When you are setting up a commercial kitchen, you need to draw up a drainage maintenance plan. The grease trap is a major plumbing installation, so it should be treated as such. Besides, it is a requirement for food businesses.

What happens with unchecked grease disposal through the sink is that it moves from your plumbing system to the sewer system of the municipality. Now, imagine every commercial food business releasing their fats, oils, and grease into the main sewer lines. It can be disastrous.

This is why you must have a proper plumbing maintenance plan for your kitchen plumbing. In the plan, you must include a grease tank!

Whenever you are installing any major plumbing item, you must think of how you will maintain it in the initial plan.

That way, if anything goes wrong such as a backup due to blockage, the plumber can look at the plan and identify the problem area fast.

Why regular grease interceptor cleaning is vital

One of the questions that restaurant owners and managers ask is how often they need to clean the grease trap. The recommended time span is once every 90 days.

Of course, this will depend on the size of the business and the grease tank you install. A small, in-kitchen grease trap might require emptying more often than the several hundred-gallon one outside the kitchen.
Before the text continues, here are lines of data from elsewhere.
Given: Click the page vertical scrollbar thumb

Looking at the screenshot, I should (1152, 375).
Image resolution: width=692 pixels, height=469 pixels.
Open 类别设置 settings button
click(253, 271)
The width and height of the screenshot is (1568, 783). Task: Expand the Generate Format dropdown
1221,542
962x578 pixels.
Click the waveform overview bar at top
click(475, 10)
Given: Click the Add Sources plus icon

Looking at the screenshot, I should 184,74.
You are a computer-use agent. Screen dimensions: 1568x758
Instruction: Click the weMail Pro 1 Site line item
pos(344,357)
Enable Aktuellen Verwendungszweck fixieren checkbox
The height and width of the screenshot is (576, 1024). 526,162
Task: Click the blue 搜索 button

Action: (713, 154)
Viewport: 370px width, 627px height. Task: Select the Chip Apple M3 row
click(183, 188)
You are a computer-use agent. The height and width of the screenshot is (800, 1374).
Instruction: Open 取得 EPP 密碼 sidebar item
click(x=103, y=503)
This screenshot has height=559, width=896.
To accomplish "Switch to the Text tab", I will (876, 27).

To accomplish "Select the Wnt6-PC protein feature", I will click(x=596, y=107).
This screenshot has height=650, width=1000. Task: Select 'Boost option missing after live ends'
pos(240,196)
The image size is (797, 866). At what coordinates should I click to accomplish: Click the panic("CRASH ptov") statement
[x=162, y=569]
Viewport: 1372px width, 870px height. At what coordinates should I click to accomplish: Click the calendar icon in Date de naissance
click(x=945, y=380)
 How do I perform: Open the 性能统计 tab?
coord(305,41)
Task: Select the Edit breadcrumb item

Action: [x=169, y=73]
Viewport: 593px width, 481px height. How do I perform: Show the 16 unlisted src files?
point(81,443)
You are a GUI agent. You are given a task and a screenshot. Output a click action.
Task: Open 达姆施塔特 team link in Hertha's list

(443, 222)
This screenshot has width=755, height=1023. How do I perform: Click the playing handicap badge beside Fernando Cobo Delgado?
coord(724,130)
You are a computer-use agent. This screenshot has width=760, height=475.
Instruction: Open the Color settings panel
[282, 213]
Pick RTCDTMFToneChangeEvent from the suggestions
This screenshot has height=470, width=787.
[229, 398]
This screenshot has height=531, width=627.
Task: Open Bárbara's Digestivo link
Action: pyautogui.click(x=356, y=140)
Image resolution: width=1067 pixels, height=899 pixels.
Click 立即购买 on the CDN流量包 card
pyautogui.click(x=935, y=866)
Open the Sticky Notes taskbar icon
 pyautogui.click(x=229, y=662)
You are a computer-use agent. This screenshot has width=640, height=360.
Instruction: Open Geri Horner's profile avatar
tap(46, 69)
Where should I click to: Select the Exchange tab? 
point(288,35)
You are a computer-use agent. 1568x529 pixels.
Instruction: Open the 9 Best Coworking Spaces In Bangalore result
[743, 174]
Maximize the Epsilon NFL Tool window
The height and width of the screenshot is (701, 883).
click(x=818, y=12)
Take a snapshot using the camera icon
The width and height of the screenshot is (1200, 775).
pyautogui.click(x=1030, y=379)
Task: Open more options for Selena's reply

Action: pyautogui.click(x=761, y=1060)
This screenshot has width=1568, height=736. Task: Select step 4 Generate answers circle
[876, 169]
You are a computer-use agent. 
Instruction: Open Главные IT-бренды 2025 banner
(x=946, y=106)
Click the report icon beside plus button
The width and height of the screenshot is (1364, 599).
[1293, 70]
The good thing with small under-the-sink traps is that your employees can clean them easily.

Installing the interceptor is the first thing you have to do. After that, you have to learn how it works so that you can create a proper cleaning schedule. Luckily, the grease interceptor service can schedule regular maintenance for the big kitchens. That way, your business can run uninterrupted all the time.

Regular grease trap cleaning helps your drainage maintenance in many ways. Here are a few notable ones:

1. No clogging affecting your kitchen drainage system

No matter how keenly you try to avoid pouring grease into the kitchen sink, hot water mixed with FOG – fats, oils, and grease will still find its way down the sink.

When this water comes into contact with the cold pipe surfaces, the fats solidify. They attach to the pipes, making the surface area smaller with time. Then one day, the entire pipe clogs up and the sink water does not drain out.

By the time you notice the clogging problems, the clogging will have extended deeper into the system.

This is going to cost you a substantial amount of money to repair since the plumber must take several fittings apart.

Instead of going to all this trouble, it is best to prevent the problem from happening. Train your kitchen staff to pour hot plain water down the sink. It can wash away any grease, all the way to the grease tank.

2. Regular cleaning prevents back up of waste water and FOG

Backing up is a very common problem with poorly maintained plumbing systems and the grease tank is a part of your kitchen plumbing system.

Cleaning the grease tank in good time leaves space for more, since your kitchen is generating grease daily.

If you do not clean regularly, the old grease starts to harden. It sticks to the walls of the grease tank, reducing its volume. This continues until the grease starts backing up the pipes. Usually, this happens when the baffle has defects.

As the grease backs up, it will exploit any weakness in the piping. If there is any, it will break it apart. If not, the grease will continue backing up to the sink. It can cause spillage onto the floor of the restaurant, causing a serious health hazard.

Grease is a favorite food for bacteria. If there is a spillage, these bacteria will get into the food and cause your customers serious health issues. This could lead to losses for your business. It could also lead to costly lawsuits.

3. Regular cleaning of the grease trap reveals problems

When you run a busy commercial kitchen that churns water and old grease by the gallons, it will exert a lot of pressure on the plumbing system. It starts to wear out little by little.

This is why we recommend hiring a grease trap service to clean and maintain the grease tank. Once they empty it, they will check the status of the lid, the baffle and other parts for defects. If anything requires replacement, they will notice it in good time. A problem detected is a problem half-solved!

Final thoughts

Regular grease interceptor cleaning helps to keep your business premises clean, healthy, up to the required standard and more!

Better yet, it helps in the general drainage maintenance of the drainage of your business. This prevents bigger problems from happening in future.

If you have a small grease trap inside the kitchen, your employees can clean that. However, for a big grease tank that can hold hundreds to thousands of gallons of FOG, use professional service providers.

Vacuuming the grease out of the tank requires special tools, which you don’t have. Besides, they’ll also check the status of the baffle, which prevents the backing up of the old grease out of the trap.

If anything needs replacement or repair, they will notice it. This will help to avert bigger problems.